Телефон зазвонил в кухне у Генри.
— Не подходи, — сказала Сельма. — Ну — наш уговор. Наш первый вечер. Пойдем ко мне?
Пение с голубого экрана. Вопли Эмельды. Звон стекла и фаянса. Главный зал «Кокосовой рощи», полностью освещенный, был пуст. Сцена под пальмовой кровлей была пуста.
— Расцвет искусства драмы. Декораций нет. Пьесы нет. Зрителей нет. Давай посмотрим.
Она вывела меня на улицу. Здесь — люди. Кто из «Рощи», кто из соседних домов. Они стояли тихо, молча.
— Как в аквариуме, — сказала Сельма.
Низкие черные тучи неслись. Свет непрестанно менялся.
— Твоя машина, Сельма?
— Я всегда мечтала о спортивной модели.
— Человек — это стиль, это автомобиль. Куда ты меня повезешь?
— Домой.
— Ты мне не сказала, где это?
— Манхэттен-парк. Новый район. Там была цитрусовая плантация. Участки большие, в четверть гектара.
— Красивые газоны и садики?
— Теперь все увлекаются кустарниками. Ты, наверно, сам заметил. Тебе район понравится. Очень приятный.

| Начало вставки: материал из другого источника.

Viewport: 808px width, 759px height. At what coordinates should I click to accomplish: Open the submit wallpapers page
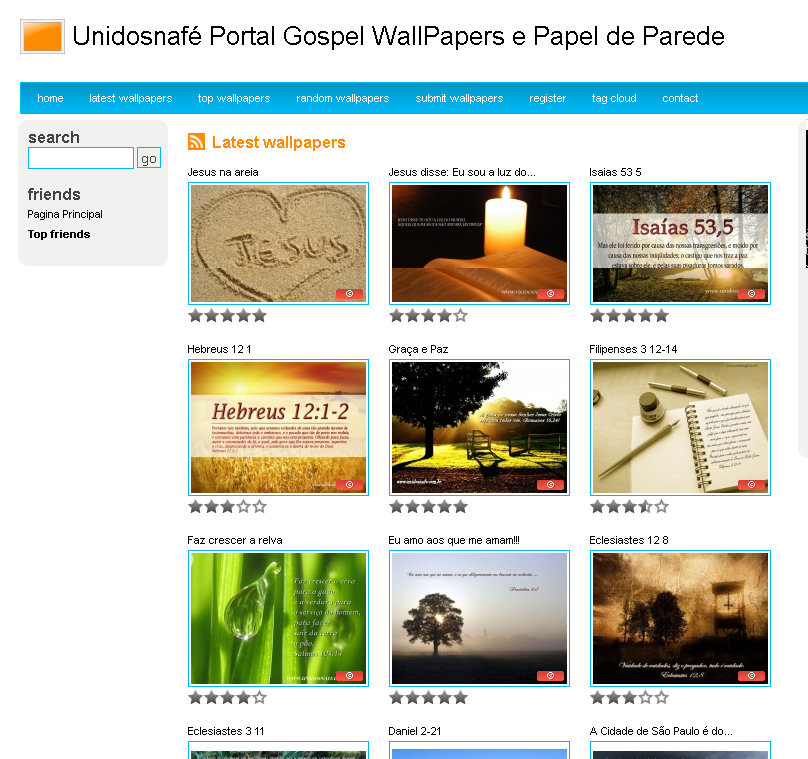point(459,98)
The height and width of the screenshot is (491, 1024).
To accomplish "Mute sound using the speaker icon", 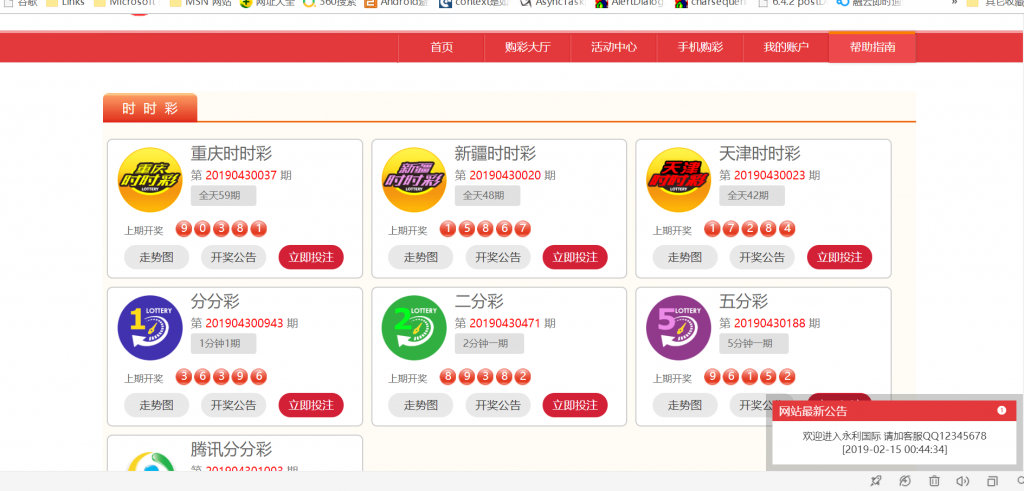I will point(962,481).
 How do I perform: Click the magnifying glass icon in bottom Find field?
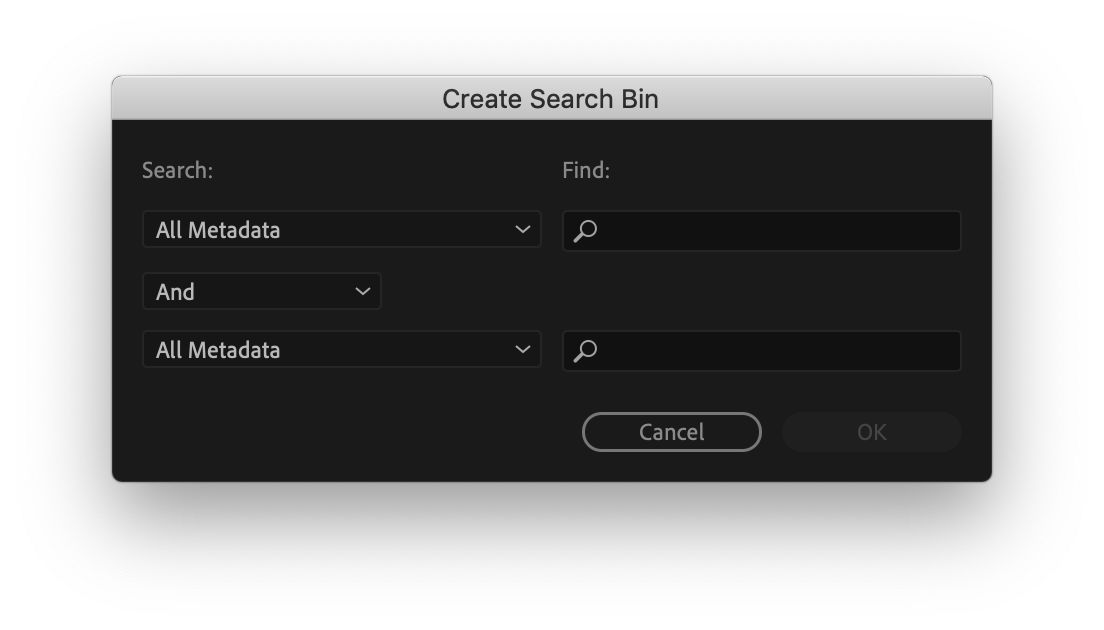(x=585, y=350)
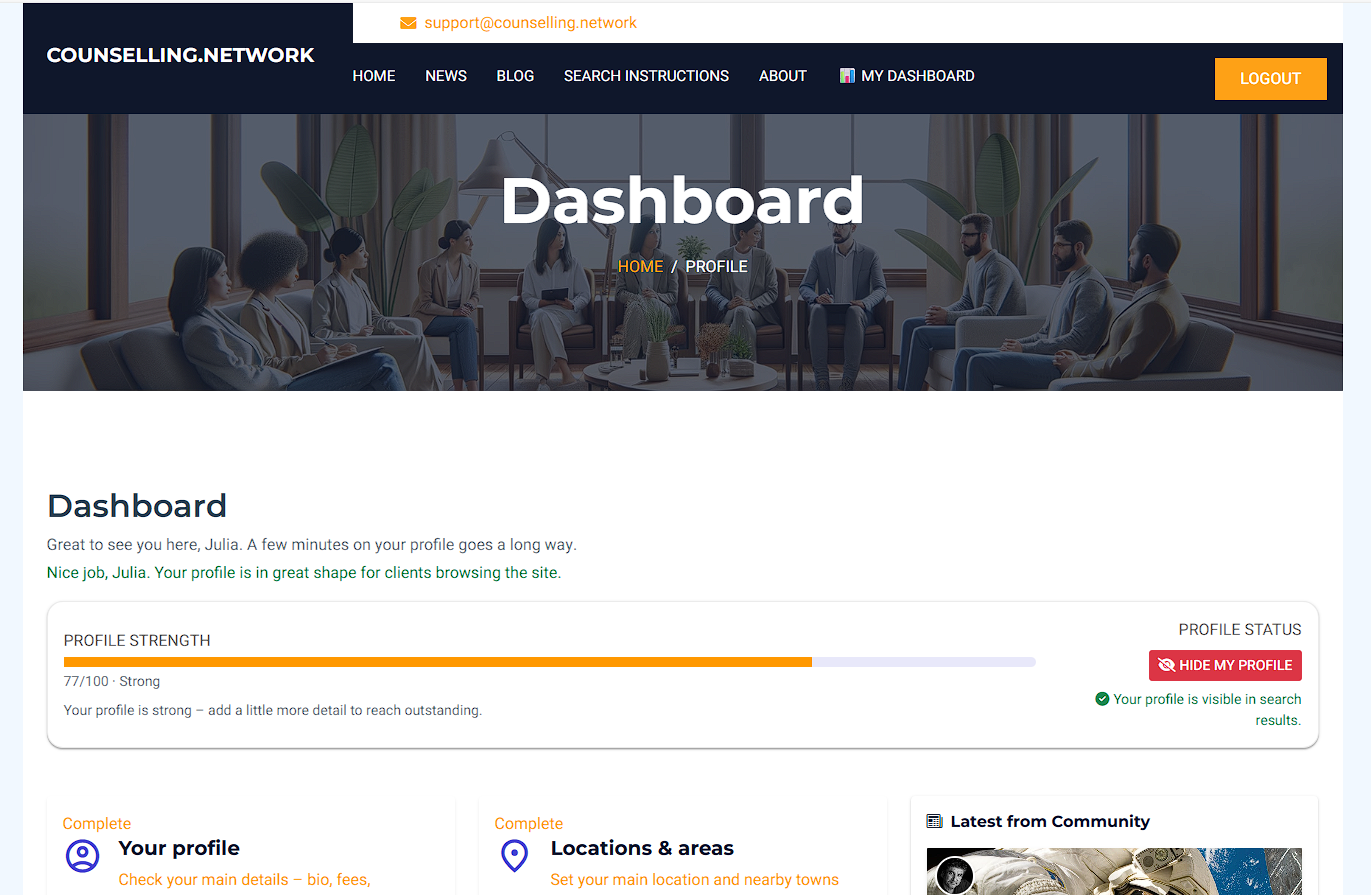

Район был приятный, а дом Сельмы — в современном стиле, как всё на острове. Газон, сад, плавательный бассейн в форме слезы. Крышу веранды поддерживали наклонные металлические трубы. Потолок обшит мореной лакированной сосной. Обстановка тоже была современная. Обкатанные морем коряги, электрические лампы, притворившиеся керосиновыми; неправильной формы столы, крышками которых были спилы древесных стволов, в коре. Она явно ненавидела прямые линии, круги, квадраты и овалы.
— Где ты черпаешь мужество, Сельма?
— Это на тебя просто нашло. Мужество есть у всех.
Местная живопись на стенах, современная, как и все остальное.
— Мне всегда казалось, что женщины очень мужественны. Представляю — надеть новую сногсшибательную вещь и выйти на люди. Надо иметь мужество.
— Но и ты, я вижу, перебился. Чем торгуешь? Уверена, что ты торгуешь.